If you don't eat within 15 to 30 minutes after every run, you risk delaying your recovery for up to 24 hours, which leads to diminished performance, says Dr Leslie Bonci, a nutrition expert. In a recent study, researchers at Vanderbilt University in the United States had athletes consume carbs and protein immediately after exercise or three hours later. Protein synthesis was three times greater in the group that refuelled right away. Bonci recommends 50g of carbohydrates and 10g of protein after you exercise. Yoghurt and muesli, or an energy bar and carbohydrate drink will do the trick.
Baby Your Body
If you want to run like an elite runner, start acting like one. When Paula Radcliffe isn't running she does everything she can to speed her recovery. It would not be unusual to see her mixing her protein drink at track side after finishing an interval session or rushing home for an ice bath. Then there are daily sessions of physiotherapy and massage at the hands of Gerard Hartman and the half of the day she spends sleeping. A recent Canadian study put some of Radcliffe's methods to the test. Subjects performed sprint intervals on a stationary bike followed by a cold-water soak, a massage, or complete rest. When they repeated the interval session 24 hours later, the people who only rested showed a decline in performance compared with those who had the cold-water soak or massage. Ice baths and sports massages improve circulation and flush out waste products, reducing inflammation and soreness. A weekly sports massage is ideal, but those of us without sponsorship deals can do well with one every four to six weeks. Self-massage using foam rollers could be an at-home alternative.

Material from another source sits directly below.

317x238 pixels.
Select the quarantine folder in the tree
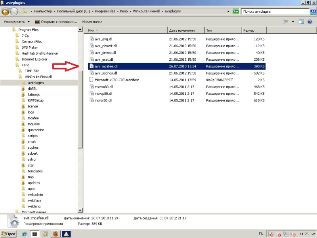36,130
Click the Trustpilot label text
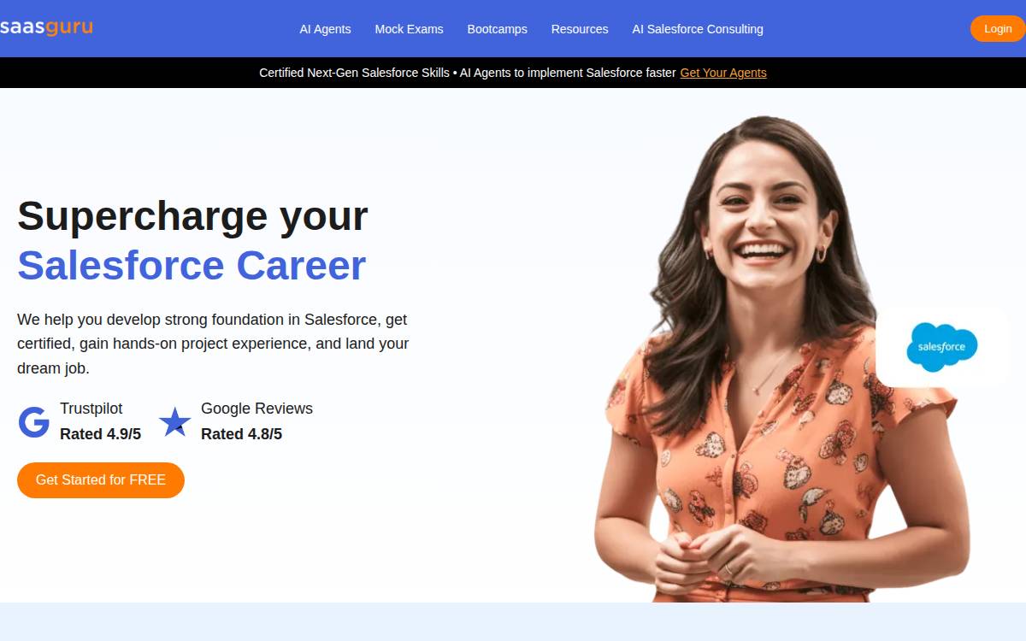The height and width of the screenshot is (641, 1026). tap(91, 409)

|To restore your body to its pre-race state, recovery needs to start as soon as you cross the finish line. Here’s our post-race recovery guide.
|Time after race
|0-10 minutes ||Walk slowly. "It prevents blood from pooling in your legs, which can cause light-headedness," says Janet Hamilton, author of Running Strong & Injury Free.
||Drink 250-500ml of sports drink.
||Put on warm clothes. After a race, your core temperature will drop. The colder you are, the harder it is for blood flow to get to the heart.
||Refuel. Can’t eat? Try chocolate milk. It has a replenishing combo of protein and carbs and will go down easily if your stomach’s not ready for solid food.
||Stretch, focusing on hamstrings, quads, and hip flexors. Spend more time on your quads if a large portion of the race was downhill.
||Take a "contrast bath." Hamilton recommends spending five minutes in a cool tub and five minutes in a warm shower, repeating the sequence twice.
|Remainder of race day
||Refuel and relax. Eat carbs and protein. Drink plenty of water. Nap if you’re tired and don’t stay out too late at the post-race party.
||You’ll benefit more from a massage the next day. Most muscle damage doesn’t manifest itself with symptoms until 24 hours later.
|Weeks one to four
||Take one day of recovery for every mile raced. That doesn't mean complete rest. Just take it easy and do more cross-training.